Matt Shoemaker (SP-Angels)
Matt Shoemaker has been a revelation for the Angels ball club this season. While he will miss his next start with an oblique injury it looks like he will be ready for the playoffs. Shoemaker has burst onto the scene this year with a 16-4 record averaging more than a K/inning and sporting a 10% swinging strike rate. His good pitching is supported by an excellent 3.04 ERA that is very much in line with his 3.28 xFIP. While Shoemaker is not a power pitcher he is still able to miss bats with a very strong split fingered fastball and a good slider. The good news for Angel's fans is that he has the arsenal to continue to be effective. With Garrett Richards, he forms a very nice young nucleus of pitchers for the Angels next year.
Jon Singleton (1B-Houston)
Jon Singleton is now batting eighth in the Astro's lineup and he has earned it.
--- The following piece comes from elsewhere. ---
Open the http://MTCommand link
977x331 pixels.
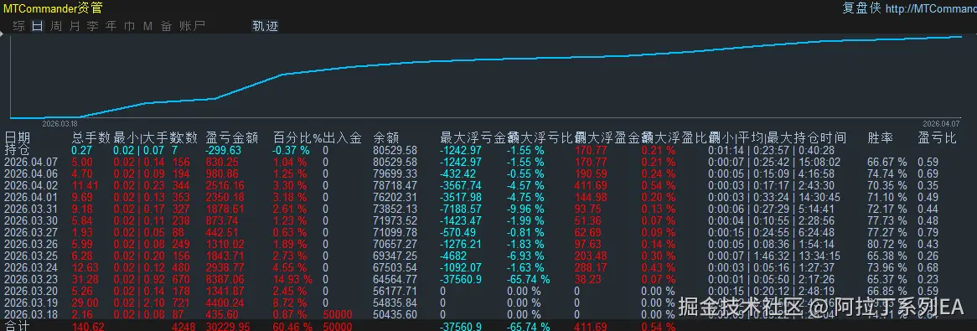click(x=931, y=8)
In 348 plate appearances this season, Singleton is batting an unseemly .172 and has struck out an astounding 126 times. He has not been helped by a very unlucky .241 BABIP but truth be told a 60 or 70 point positive regression would still leave him batting under the Mendoza line. Singleton has demonstrated a reasonable batting eye with a 14.4% walk percentage but when you have a 65% contact rate nothing is going to help. He has produced 14 HR's and driven in 44 so the prodigious power he displayed in the Minors has not completely been lost. The area that is most concerning is a 101.7 mph average bat speed which is below the league average of 103 mph and does not compare very well at all with the 105.4 mph mark of Houston's other young slugger George Springer. With this deficit in bat speed and a lack of contact skills right now his development will be much slower than most of us had hoped.
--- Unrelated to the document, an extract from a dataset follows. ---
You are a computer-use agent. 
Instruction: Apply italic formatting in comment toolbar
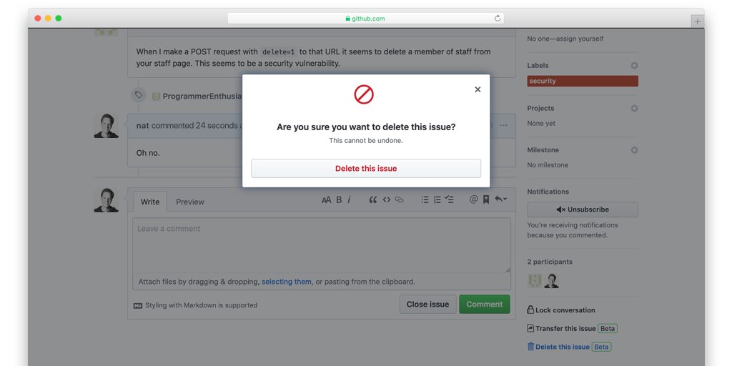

Nick Castellanos (3B-Detroit)
Nick Castellanos returned to the lineup today after fouling a ball off his foot on Monday. The 22 year old who blasted 18 HR's in Triple AAA in 2013, has not been able to translate that power at the major league level. A first round pick on the 2010 June Amateur Draft, Castellanos has 10 HR's and 61 RBI's in 538 PA's this season. His HR production is disappointing even for a 35.6% FB rate. What is encouraging is his very strong 28% LD% which has helped him smack 36 doubles and triples. Right now he seems like a version of James Loney but he is young and he has the size at 6-4 210 pounds to start to turn those doubles and triples into HR's. He possesses good bat speed and he pulls the ball with regularity so there is hope that he will develop more power as his career develops. I think that 20-25 HR and .285 BA seasons are in his future which will make him a usable asset in fantasy.
Josh Hamilton (OF-Angels)
Josh Hamilton is sitting out tonight's game one day after returning to the lineup from a shoulder injury. This has been a very down season for Hamilton. He started off fast in the first week of the season but was immediately derailed with a thumb injury. Since returning in June, he has been an abysmal performer with a .248 BA, a .386 Slugging %, a .138 ISO, and striking out at a 29% rate. In 348 PA's he has produced only 8 HR. At 33 years old he is now 2 years removed from a good season. While always a streaky hitter, his place discipline has been on a very steady decline. The man was so innately talented that he was able to hit 40+ HR's in 2012 while having only a 63% contact rate. The 63% contact rate remains but everything else has disappeared including his fabled power.
Dellin Betances (RP-Yankees)
Dellin Betances produced his usual stat line striking out 2 batters in one inning pitched today. On the season, Betances has been especially brilliant striking out more than 13.5 batters per 9 innings with a 1.33 ERA. At 26 years old and standing 6-8 and 260 pounds Betances looks every bit the part of the imposing future closer that he most certainly will be. He sports a high octane 96.7 mph fastball along with a devastating slider that he throws at 82 mph. This kind of speed differential between his two primary pitches is what accounts for a 13.3% swinging strike rate. Whether he eventually assumes the closer role in NY or moves to another team, Betances will be a pitcher to watch for many years to come.